The apostle Paul reminded the Philippians: “Wherefore God also hath highly exalted him, and given him a name which is above every name: That at the name of Jesus every knee should bow, of things in heaven, and things in earth, and things under the earth; and that every tongue should confess that Jesus Christ is Lord, to the glory of God the Father” (Phil. 2:9–11).
Of course Christ was exalted following his resurrection when he “sat down on the right hand of the Majesty on high” (Heb. 1:3 NASB), but this final exaltation will not be fully manifested until the return of Jesus Christ.
The writer of Hebrews puts it like this: “And, Thou, Lord, in the beginning hast laid the foundation of the earth; and the heavens are the works of thine hands: They shall perish; but thou remainest; and they all shall wax old as doth a garment; and as a vesture shalt thou fold them up, and they shall be changed: but thou art the same, and thy years shall not fail” (Heb. 1:10–12).
Heaven and earth, as we know them, will grow old. Christ will roll them up as one rolls up an old garment and lays it aside to be worn no more.
Heaven and earth, as we know them, will be exchanged for new heavens and a new earth (Rev. 21:1). Scientists have set forth what is called the “second law of thermodynamics,” the belief that the universe is gradually losing heat and is thus slowly running down.

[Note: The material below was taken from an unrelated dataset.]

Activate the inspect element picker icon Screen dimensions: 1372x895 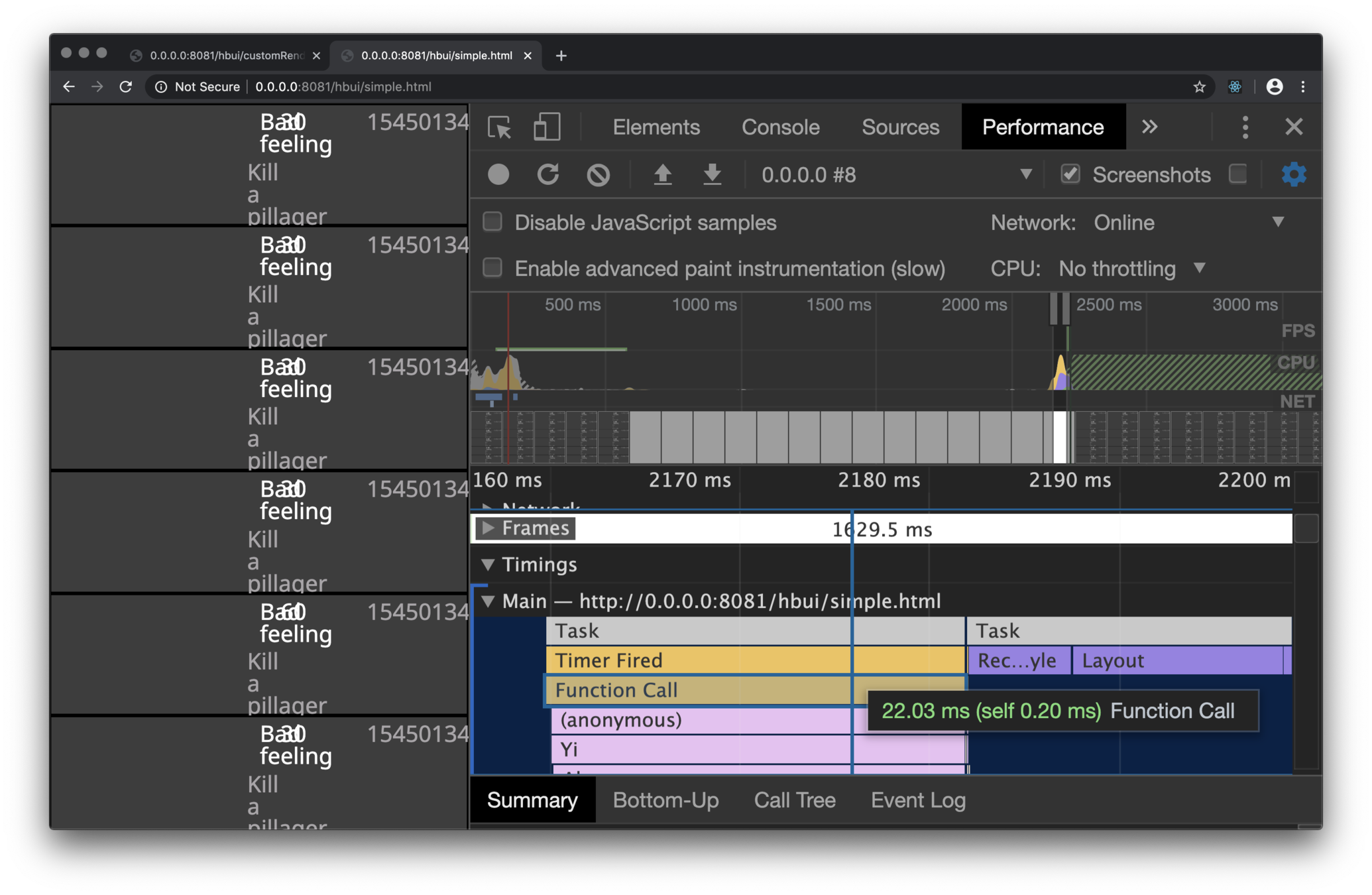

The Bible says it more poetically by describing the universe as an old garment that gradually is becoming worn out. In the face of such prospects, God promises a final exaltation: “The kingdoms of this world are become the kingdoms of our Lord, and of his Christ; and he shall reign for ever and ever” (Rev. 11:15).
The prophets were great men, but they were only spokesmen for God. The Bible speaks of angelic beings, but they are only messengers of God to do his bidding. Only Jesus Christ is the Son of God.
James I of Scotland often traveled about his kingdom in disguise in order to acquaint himself with the real needs of his people.
He disguised himself as a farmer and went under the name of “The Good Man of Ballengiech.” Over the years he developed close friendships with humble people who never dreamed that he was the king.
During one of his disguised travels, the king was befriended by a poor countryman who risked his own life to do so.
Later the same countryman was summoned to Stirling Castle where the king kept midwinter court. Naturally the poor fellow was horrified, because in those days to be summoned to the king’s court usually was to be condemned for some crime.
Little did the poor fellow know that the king before whom he was to appear was one and the same with “The Good Man of Ballengiech.” Imagine the surprise on the face of the poor countryman when he looked up into the eyes of the one sitting on the throne, fearing that he would hear a condemnation of death and seeing for the first time that the king was in reality an old friend.
The summons to the king’s court was not for condemnation but for reward (James Hastings, ed., “The Epistle to the Hebrews,” in The Speaker’s Bible [Grand Rapids: Baker, 1961], 13).
Jesus comes to us in much the same manner. He came among us as one of us to become both our Friend and Lord. He came as God’s last Word to us. The salvation that he offers is never obsolete or irrelevant.
In these last times God seeks to speak to us through his Son. We will do well to listen and to follow.
T. T. Crabtree was for many years the pastor of the First Baptist Church in Springfield, Missouri. He taught preaching and homiletics in Southern Baptist seminaries.